Module trase.tools.sei_pcs.recursive_join

In order to reduce the amount of joins that a user has to do in their model code we allow them to specify a recipe of joins that can be handled for them.

A typical example is that they might have a customs dataset with a column containing geocodes of municipalities which they always want to be left-joined on to a dataset of municipalities.

This module implements the above wishes into actual Panda merge operations with user-friendly errors for when things go wrong. It also supports more deeply-nested joining operations.

Functions

def dot(a, b)
def prejoin(dataframes: Dict[str, pandas.core.frame.DataFrame], links: Dict[str, Dict[str, Link]], excluding) ‑> Tuple[Dict[str, pandas.core.frame.DataFrame], Dict[str, Dict[str, Link]]]
def recursive_join(dataset: str, dataframes: Dict[str, pandas.core.frame.DataFrame], links: Dict[str, Dict[str, Link]], copy=True, limit=100) ‑> pandas.core.frame.DataFrame

Perform a "recursive join" for the given dataset.

For example, given the dataframes:

dataframes = {
    "state": pd.DataFrame([
        {"code": 12, "name": "ACRE"},
        # ...
    ]),
    "municipality": pd.DataFrame([
        {"state": 12, "code": 1200302, "name": "FEIJO"},
        # ...
    ]),
}

We might specify the following links:

links = {
    "state": {},
    "municipality": Link("state", "code"),
}

That is to say: the "state" column of the "municipality" dataframe should be left-joined on to the "code" column of the "state" dataframe.

We would perform such a join as follows:

recursive_join("municipality", dataframes, links)

That would return the following dataframe

| state.code | state.name |    code |  name |
|------------|------------|---------|-------|
| 12         | ACRE       | 1200302 | FEIJO |

The above example is simple, but this method also implements deeply-nested links with many dataframes.

Args

copy
if false and there are no joins to be made, a reference to the original dataframe in the dictionary will be returned.
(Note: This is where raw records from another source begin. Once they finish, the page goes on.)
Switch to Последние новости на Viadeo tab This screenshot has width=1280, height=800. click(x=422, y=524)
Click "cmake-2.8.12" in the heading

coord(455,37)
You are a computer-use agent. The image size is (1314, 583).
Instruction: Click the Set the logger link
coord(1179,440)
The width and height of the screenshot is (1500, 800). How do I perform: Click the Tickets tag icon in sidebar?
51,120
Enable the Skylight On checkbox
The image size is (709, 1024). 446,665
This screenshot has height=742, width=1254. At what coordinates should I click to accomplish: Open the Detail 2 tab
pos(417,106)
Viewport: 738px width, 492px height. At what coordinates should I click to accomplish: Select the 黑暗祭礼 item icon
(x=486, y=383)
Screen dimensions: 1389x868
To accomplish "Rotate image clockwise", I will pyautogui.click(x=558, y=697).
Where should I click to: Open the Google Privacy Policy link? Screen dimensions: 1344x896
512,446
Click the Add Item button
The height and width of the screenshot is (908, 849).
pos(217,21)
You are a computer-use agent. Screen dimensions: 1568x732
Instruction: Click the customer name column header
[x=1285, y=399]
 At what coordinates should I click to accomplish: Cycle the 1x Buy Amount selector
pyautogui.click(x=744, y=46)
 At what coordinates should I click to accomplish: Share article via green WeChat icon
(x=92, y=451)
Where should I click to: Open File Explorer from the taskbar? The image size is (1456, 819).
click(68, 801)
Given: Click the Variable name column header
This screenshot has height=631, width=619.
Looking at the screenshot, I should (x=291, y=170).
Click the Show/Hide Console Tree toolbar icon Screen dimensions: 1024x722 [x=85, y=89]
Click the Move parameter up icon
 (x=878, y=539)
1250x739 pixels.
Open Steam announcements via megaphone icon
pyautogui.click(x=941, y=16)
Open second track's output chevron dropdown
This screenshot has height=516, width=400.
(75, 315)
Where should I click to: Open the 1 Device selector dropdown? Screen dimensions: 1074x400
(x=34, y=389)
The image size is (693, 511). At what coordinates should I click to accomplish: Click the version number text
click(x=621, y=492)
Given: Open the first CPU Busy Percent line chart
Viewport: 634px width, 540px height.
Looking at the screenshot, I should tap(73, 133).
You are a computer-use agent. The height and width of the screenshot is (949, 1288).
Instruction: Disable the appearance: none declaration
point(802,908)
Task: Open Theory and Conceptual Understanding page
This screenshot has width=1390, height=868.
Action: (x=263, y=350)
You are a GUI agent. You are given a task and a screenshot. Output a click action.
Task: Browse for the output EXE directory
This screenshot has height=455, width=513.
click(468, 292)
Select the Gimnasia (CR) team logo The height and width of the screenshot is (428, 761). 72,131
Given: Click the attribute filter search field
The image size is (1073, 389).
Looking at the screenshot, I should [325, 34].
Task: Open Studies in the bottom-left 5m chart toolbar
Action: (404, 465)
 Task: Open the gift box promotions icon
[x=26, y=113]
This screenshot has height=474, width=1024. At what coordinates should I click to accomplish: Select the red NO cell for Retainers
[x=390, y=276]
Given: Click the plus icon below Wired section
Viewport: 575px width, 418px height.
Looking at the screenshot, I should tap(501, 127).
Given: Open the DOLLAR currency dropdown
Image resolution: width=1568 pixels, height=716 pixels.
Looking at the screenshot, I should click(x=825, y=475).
This can be a bit faster if you know you are not going to modify the return value.
limit
the limit of recursive entries to this call before RecursionError is raised

Raises

LinkError
if any left joins have missing or duplicated keys on the right.
ValueError
if any of the targets of the links are themselves linked, for example dataset1.column1 left joins on dataset2.column2, but dataset2.column2 also left joins on some dataset3.column3.

Classes

Link(dataset: str, column: str, validate_only: bool = False)

Class variables

var column : str
var dataset : str
var validate_only : bool